Unair Kukuhkan Guru Besar ke-425

Rep: C54/ Red: Djibril Muhammad
Logo Unair
Logo Unair

REPUBLIKA.CO.ID, SURABAYA — Universitas Airlangga (Unair) Surabaya akan memiliki tambahan tiga Guru Besar. Ketiga Guru Besar tersebut adalah Budi Prasetyo (Prof. Dr. drs., M.Si) di bidang Politik Lokal,  Joewono Soeroso (Prof. Dr., M.Sc., dr., Sp.PD-KR) di bidang Penyakit Dalam, serta Hery Purnobasuki (Prof. H., Drs., M.Si., Ph.D) di bidang Ilmu Biologi.

Ditinjau dari rentang sejarah Unair sejak berdiri pada 1954, ketiga akademisi senior tersebut akan dikukuhkan sebagai Guru Besar ke-425, ke-426, dan ke-427. Pengukuhan ketiganya akan dilakukan melalui mekanisme sidang terbuka di Kampus C Unair, Surabaya, pada Sabtu (13/9) besok.

Dalam orasi akademiknya pada jumpa wartawan, Rabu (10/9) masing-masing menyampaikan buah pikir mereka tentang sejumlah persoalan kontemporer. Budi Prasetyo mengemukakan tentang pentingnya sikap responsif birokrasi lokal terhadap perkembangan masyarakat yang dinamis.

Menurut Budi, reformasi politik tahun 1998 membawa berkah perubahan terhadap manajemen birokrasi di Indonesia. Menguatnya desentralisasi dalam mewujudkan otonomi daerah seluas-luasnya harus didukung dengan perubahan manajemen birokrasi sehingga terwujud efisiensi waktu, tenaga, anggaran, dan penyelesaian masalah yang lebih sesuai dengan karakteristik daerah.

Budi berpendapat, perubahan tatanan sosial menjadi tantangan yang harus disambut oleh birokrasi di tingkat daerah. Usai reformasi politik tahun 1998, menurut dia, hegemoni birokrasi mulai diseimbangkan oleh kekuatan ekonomi dan komunitas.

"Birokrasi sebagai pelaksana fungsi pemerintahan harus mengubah karakter serta gaya pemerintahannya, dari paradigma old public management menuju new public management. Birokrasi harus memulai mengadopsi gaya sektor privat ketika memberikan pelayanan kepada customer," ujar pria kelahiran Kediri, 19 Juli 1965 tersebut.
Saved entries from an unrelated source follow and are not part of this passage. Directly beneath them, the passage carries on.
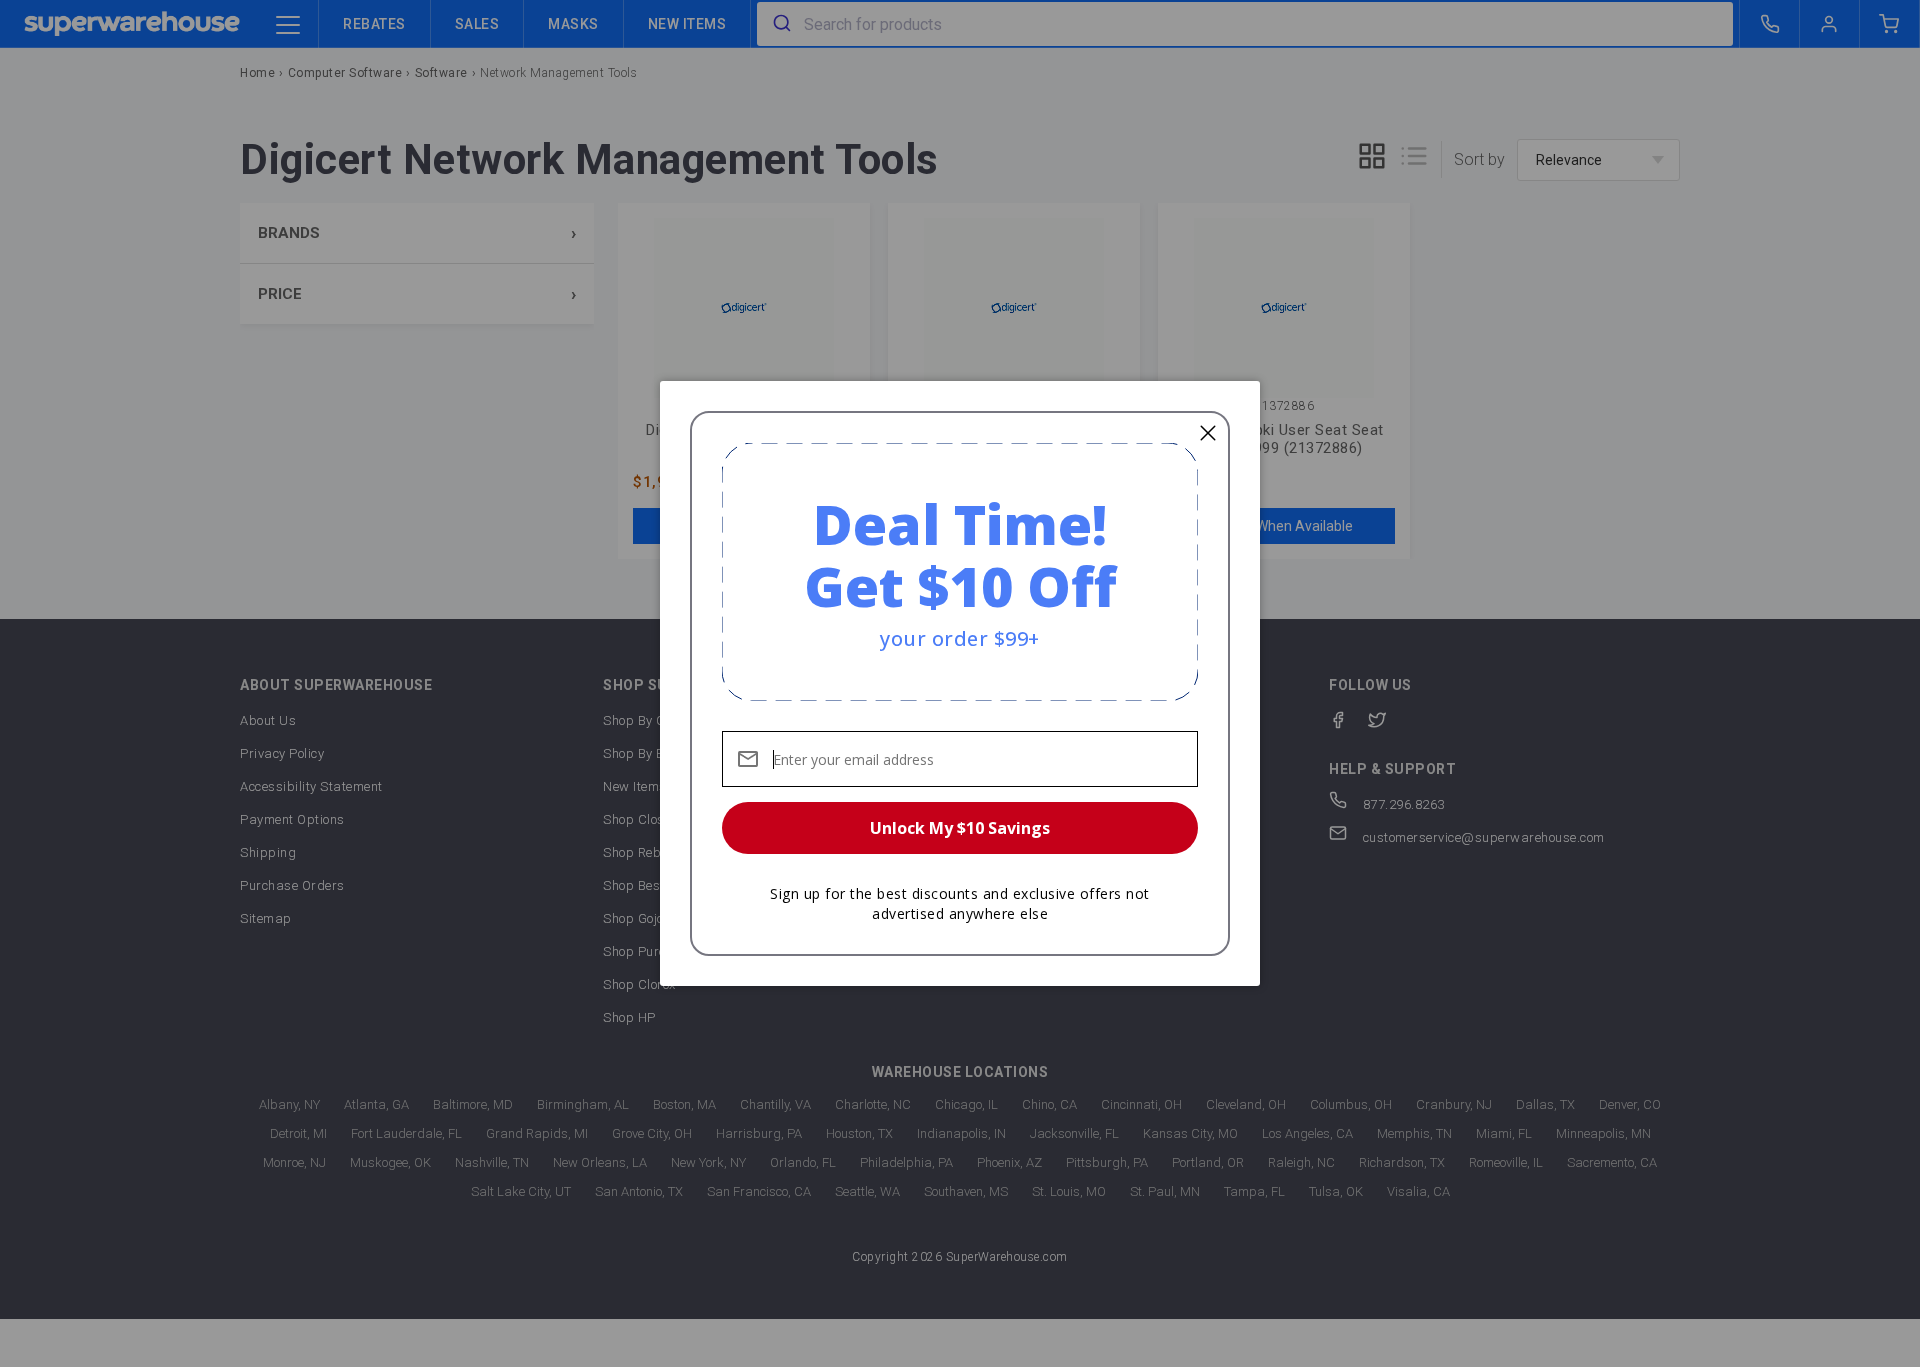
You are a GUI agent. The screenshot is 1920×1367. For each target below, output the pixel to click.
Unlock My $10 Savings (960, 828)
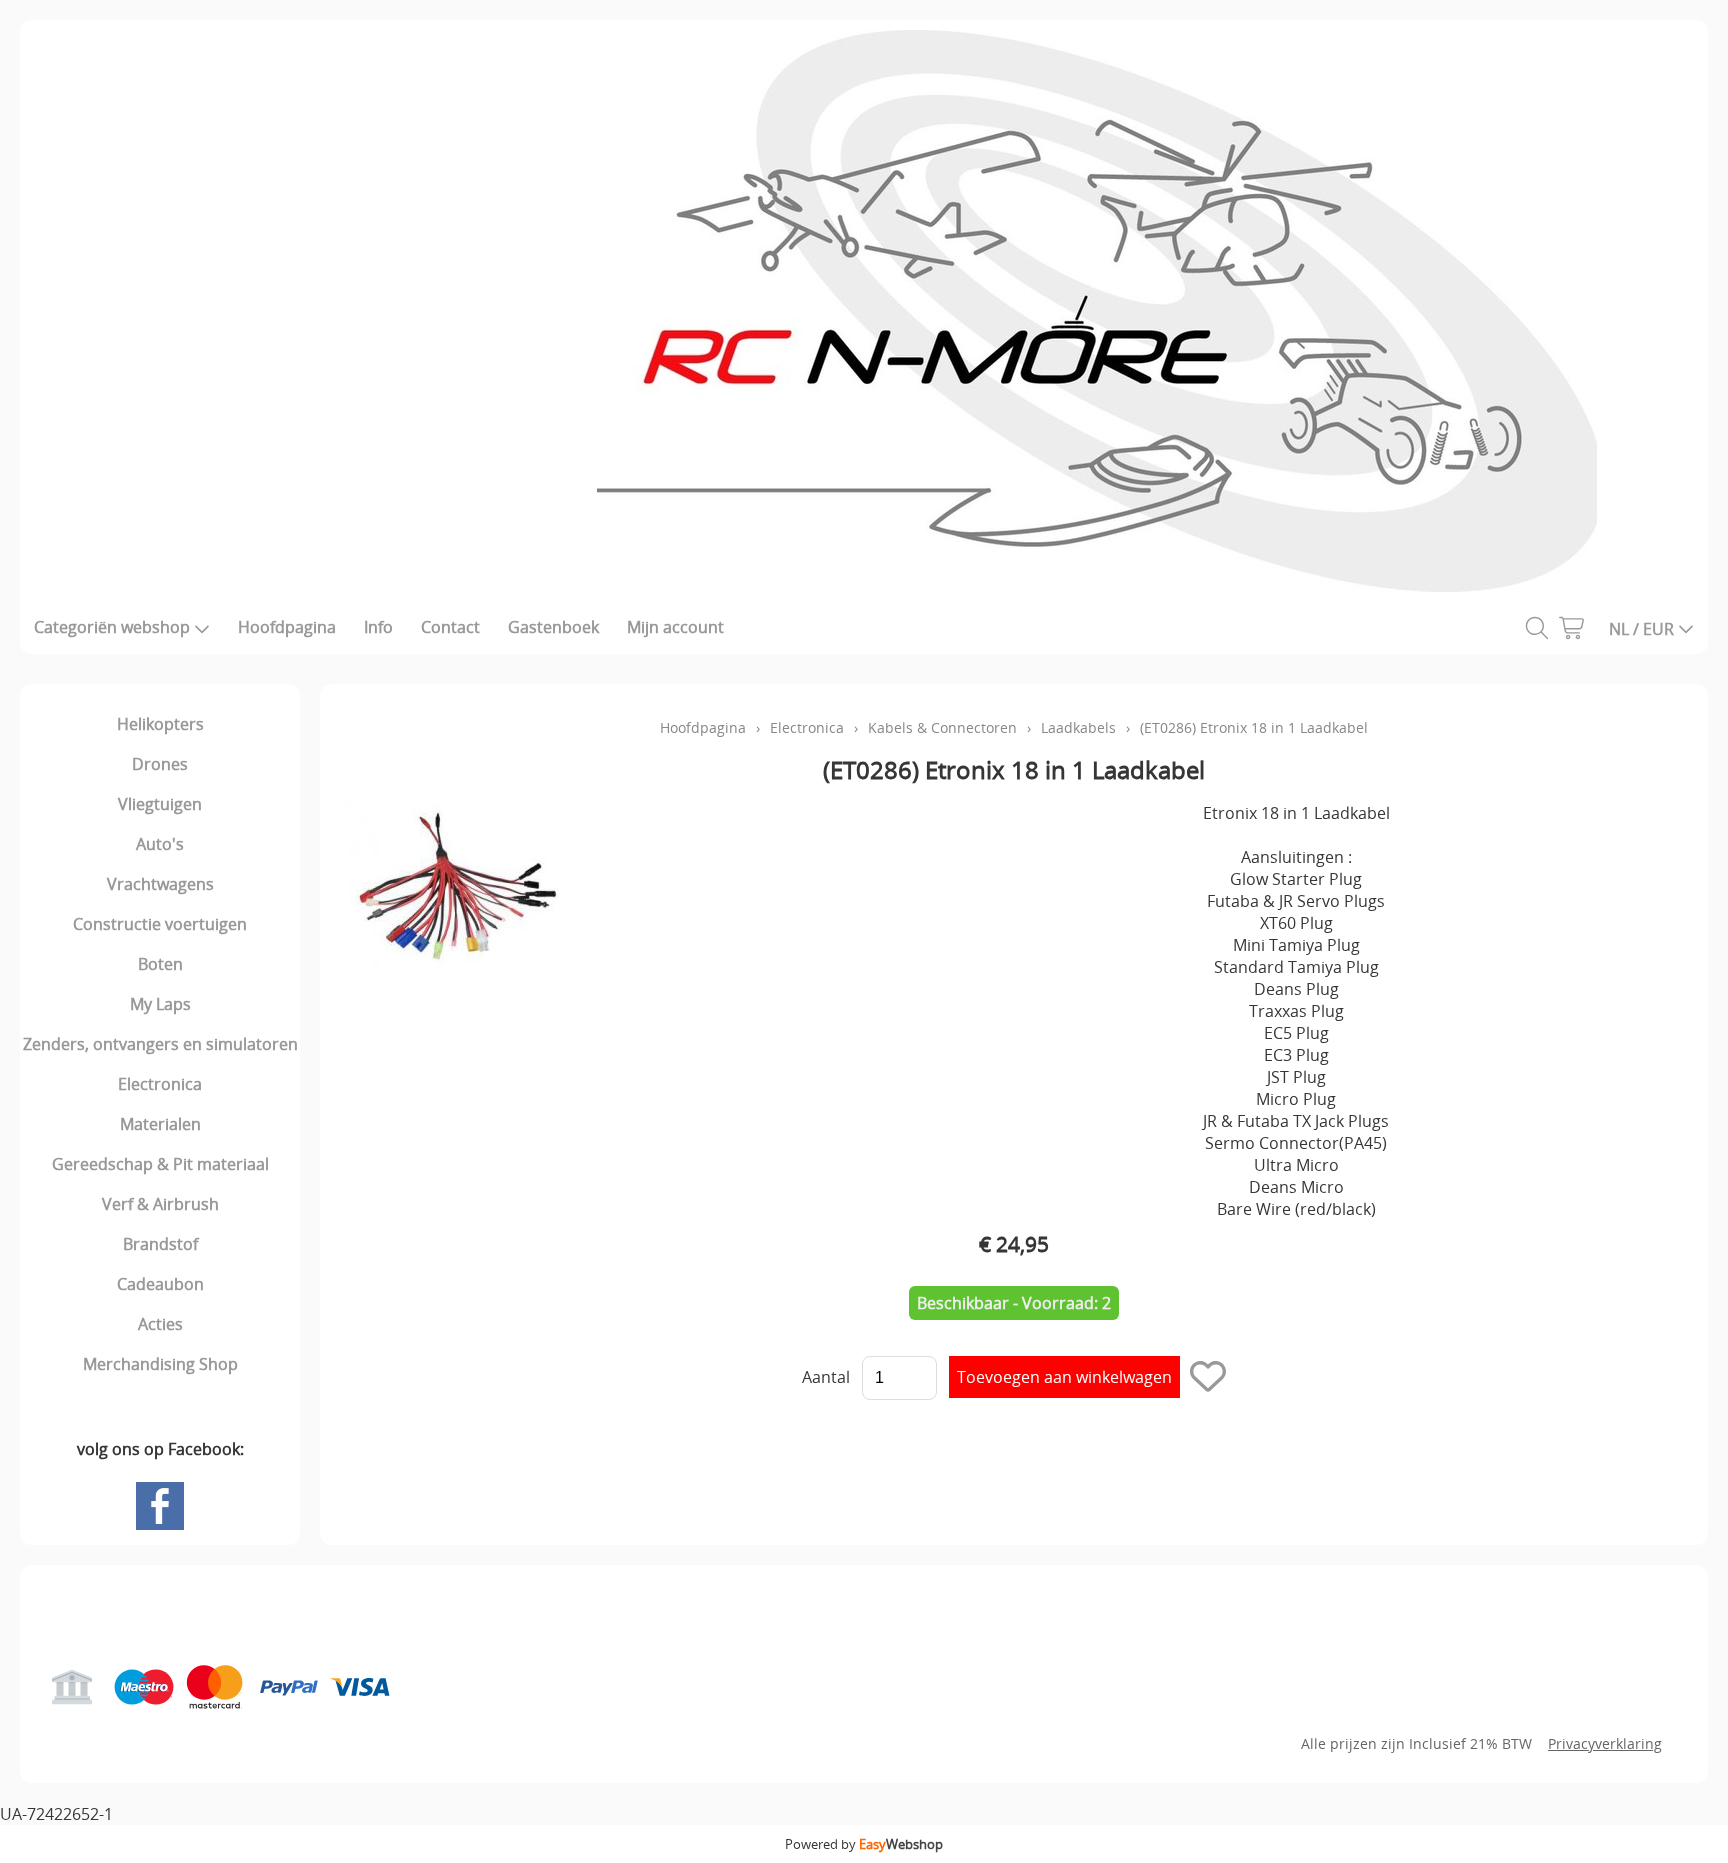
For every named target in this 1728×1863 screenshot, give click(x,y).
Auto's (160, 844)
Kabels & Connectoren (942, 727)
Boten (160, 964)
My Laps (160, 1004)
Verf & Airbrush (160, 1204)
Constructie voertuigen (160, 924)
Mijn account (675, 627)
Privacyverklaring (1605, 1743)
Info (378, 627)
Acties (160, 1324)
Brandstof (160, 1244)
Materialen (160, 1124)
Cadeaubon (160, 1284)
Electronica (160, 1084)
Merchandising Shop (160, 1364)
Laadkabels (1078, 727)
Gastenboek (553, 627)
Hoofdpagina (287, 627)
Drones (160, 764)
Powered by (864, 1844)
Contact (450, 627)
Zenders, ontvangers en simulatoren (160, 1044)
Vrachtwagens (160, 884)
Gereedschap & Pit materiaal (160, 1164)
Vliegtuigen (160, 804)
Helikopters (160, 724)
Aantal (826, 1377)
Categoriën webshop (112, 627)
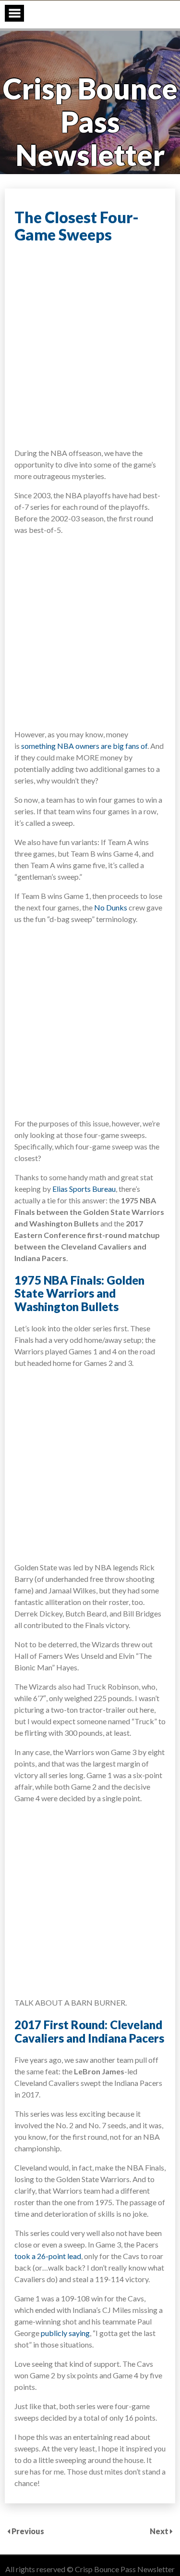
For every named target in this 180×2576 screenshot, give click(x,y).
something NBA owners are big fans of (84, 745)
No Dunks (110, 907)
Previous (28, 2531)
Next (160, 2531)
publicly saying (65, 2332)
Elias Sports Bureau (84, 1188)
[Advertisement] (90, 344)
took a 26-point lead (47, 2255)
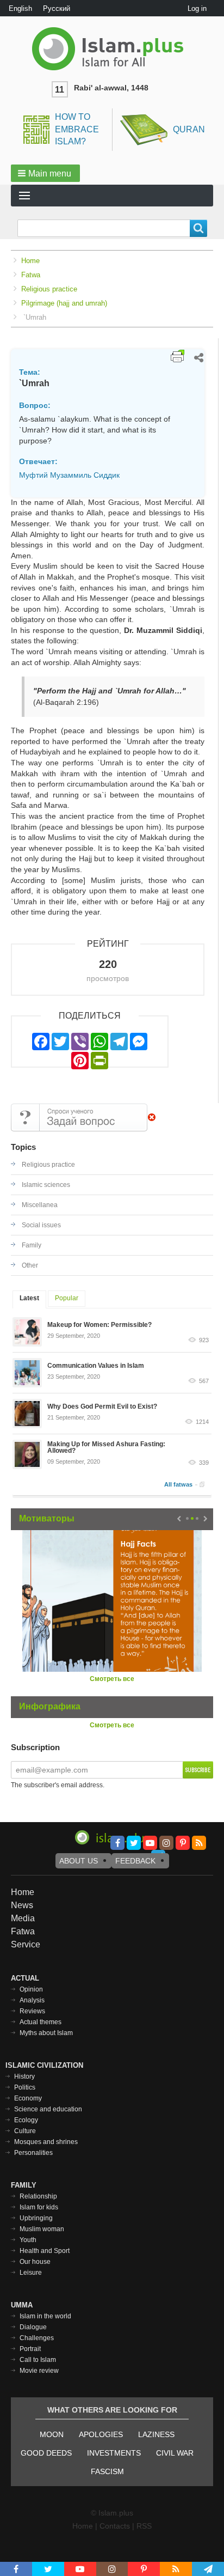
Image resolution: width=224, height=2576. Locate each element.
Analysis (32, 2000)
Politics (24, 2087)
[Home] (112, 48)
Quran (189, 129)
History (24, 2076)
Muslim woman (42, 2229)
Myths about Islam (46, 2033)
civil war (175, 2453)
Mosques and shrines (46, 2142)
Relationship (38, 2196)
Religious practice (49, 289)
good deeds (46, 2453)
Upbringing (36, 2218)
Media (23, 1918)
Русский (56, 8)
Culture (25, 2131)
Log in (197, 8)
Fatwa (30, 275)
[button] (45, 173)
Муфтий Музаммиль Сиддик (69, 475)
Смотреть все (112, 1679)
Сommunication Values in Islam (95, 1365)
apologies (101, 2434)
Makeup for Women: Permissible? (99, 1325)
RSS (144, 2526)
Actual (25, 1978)
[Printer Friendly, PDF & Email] (177, 356)
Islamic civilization (44, 2065)
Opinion (31, 1989)
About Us (78, 1860)
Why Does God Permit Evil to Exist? (102, 1406)
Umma (22, 2305)
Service (25, 1944)
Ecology (26, 2120)
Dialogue (33, 2327)
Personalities (33, 2153)
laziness (156, 2434)
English (20, 8)
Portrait (30, 2349)
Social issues (41, 1225)
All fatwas (178, 1484)
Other (30, 1265)
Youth (28, 2240)
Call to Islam (38, 2360)
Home (30, 261)
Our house (35, 2262)
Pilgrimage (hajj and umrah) (64, 303)
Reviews (32, 2011)
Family (31, 1245)
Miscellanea (40, 1205)
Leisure (31, 2272)
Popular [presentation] (66, 1298)
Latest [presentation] (29, 1298)
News (22, 1905)
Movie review (39, 2370)
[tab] (29, 1299)
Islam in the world (45, 2316)
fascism (107, 2471)
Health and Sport (45, 2251)
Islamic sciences (46, 1185)
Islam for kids (39, 2207)
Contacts (114, 2526)
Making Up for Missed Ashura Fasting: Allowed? (106, 1447)
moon (52, 2434)
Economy (28, 2098)
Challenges (37, 2338)
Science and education (48, 2109)
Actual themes (40, 2022)
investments (114, 2453)
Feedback (135, 1860)
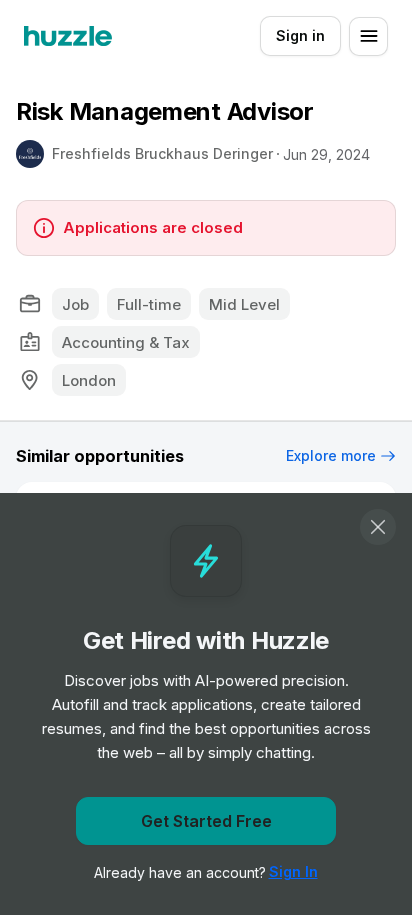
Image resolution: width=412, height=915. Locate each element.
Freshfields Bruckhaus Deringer (162, 153)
Sementara itu, Joewono Soeroso, dalam orasinya mengemukakan gagasan mengenai Evidence Based Medicine (EBM) sebagai inspirasi pada riset translasional penyakit lupus.

Menurut Joewono, penyakit reumatik otoimun, termasuk SLE (Systemic Lupus Erythematosus) atau lupus, telah meninggalkan beban berat bagi masyarakat. Menurut Joewono, diagnosis dan tatalaksana pasien lupus harus dilakukan dengan efektif, efisien dan bermoral.

Evidence-based medicine (EBM) adalah pengelolaan pasien yang mengaplikasikan hasil riset terapan medis yang terbaik. "Hasil riset terapan dilihat validitas dan manfaatnya, serta keterjangkauannya, yakni aspek murah dan mudah didapat," ujar Kepala Divisi Reumatologi, Departemen Ilmu Penyakit Dalam Fakultas Kedokteran Unair tersebut.

Terakhir, Hery Purnobasuki mengangkat orasi bertajuk 'Mengembangkan Anatomi Tumbuhan Sebagai Kajian Biologi yang Menarik dan Bermanfaat dalam Berbagai Aspek Kehidupan.'

Dalam orasinya, antara lain dikedepankan upaya pentingnya mengembangkan ilmu dasar, khususnya anatomi tumbuhan sebagai kajian ilmu dasar dalam rumpun Ilmu Biologi, sebab memiliki manfaat besar dalam aplikasi kebutuhan hidup manusia.

Menurut Hery, hari ini perhatian negara berkembang, termasuk Indonesia, terhadap usaha merawat dan mengembangkan ilmu dasar masih kurang, sehingga teknologi berbasis ilmu dasar ini lebih banyak diambil negara-negara maju.

"Kita hanya bisa jadi konsumen atau pekerja. Kita harus impor berbagai suku cadang karena tak bisa menciptakan teknologinya dan kalah bersaing dengan Barat. Bila keadaan ini berkepanjangan maka Indonesia dapat mengalami kekurangan sumber daya manusia yang mumpuni dalam pengajaran maupun penelitian sains dasar," ujar dia.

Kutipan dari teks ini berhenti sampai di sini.